Tour de l’atlantique et ensemble pour ce Partage
Après le départ par voie aerienne de nos amies Geraldine & Anne , l'équipage est maintenant réduis au capitaine et moi même. Nous passons une nuit supplémentaire à Machico; nuitée gracieusement offert par le capitaine du port qui commence à nous connaître, on n'est bien vu, mais il est temps de partir...
La veille nous recevons la visite de "Madeira sailing performance" afin de règler notre problème de girouette qui était inutilisable depuis plusieurs semaines.
Intervention efficace d'Olivier, qui armé de son baudrier et d'une poignée d'ascension se hisse lui même en haut du mât tout en fumant sa cigarette, un vrai écureuil.
Pour l'anecdote, Roland et Olivier participaient aux même courses Transmanche il y a 15 ans de ça, le monde est petit, celui de la voile encore plus .
Maintenant prêt à mettre cap sur les Canaries, avec une navigation de 250 miles prévu en 48 heures .
Nous quittons donc l'archipel de Madère en laissant à tribord les "Ilhas Desertas" et pouvons contempler de près l'aridité de ses dernières ; hautes de plus de 400 mètres, elles abritent tout de même une belle diversité d'oiseaux marins, deux phares à chaques extrémitées, et rien de plus...
Le vent nous portent bien et avons noté une pointe à neuf noeuds, ce qui est le record depuis notre départ de Brest.
Mais qui dit vent dit vague et le No comment est pas mal remué, Roland ne dort pas, moi ça me berce.
Et soudain, ça mord ! Effectivement, la ligne de traîne qui était jusque-là inefficace nous offrent deux Dorade Coryphènes en l'espace de 24 heures. Quel régal !

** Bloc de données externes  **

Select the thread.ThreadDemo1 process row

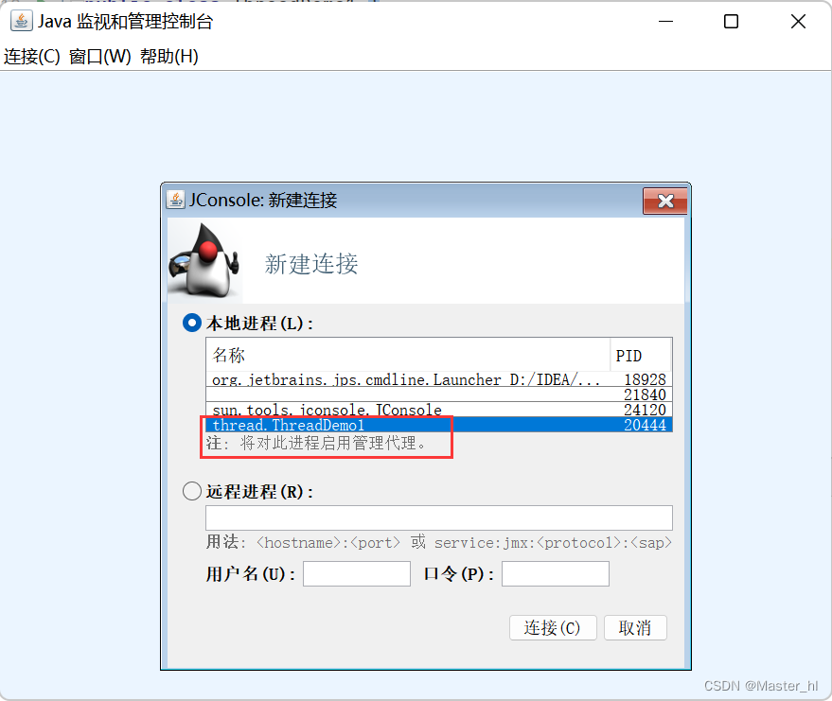click(439, 425)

C'est à l'aube du deuxième jour de navigation que se dessinent à l'horizon notre première escale aux Canaries, l'île de la Palma , ainsi qu'un cargo fuyant au loin , seul navire aperçu depuis le depart de Madère.
Tout en se rapprochant de la terre, le vent tombe soudainement, 0 noeud, moteur ça tourne , et nous effectuons ainsi les 20 derniers miles pour rallier le port de Tazacorte .
C'est avec un air de Clarinette dans la marina que nous faisons chacun le tour du cadran, repos nécessaire après deux nuits courtes et chahutées.
Nous sommes maintenant au mouillage juste à côté ; demain nôtre amie Émilie rejoint le No comment . Aujourd'hui est encore à faire , un tour dans l'île s'impose.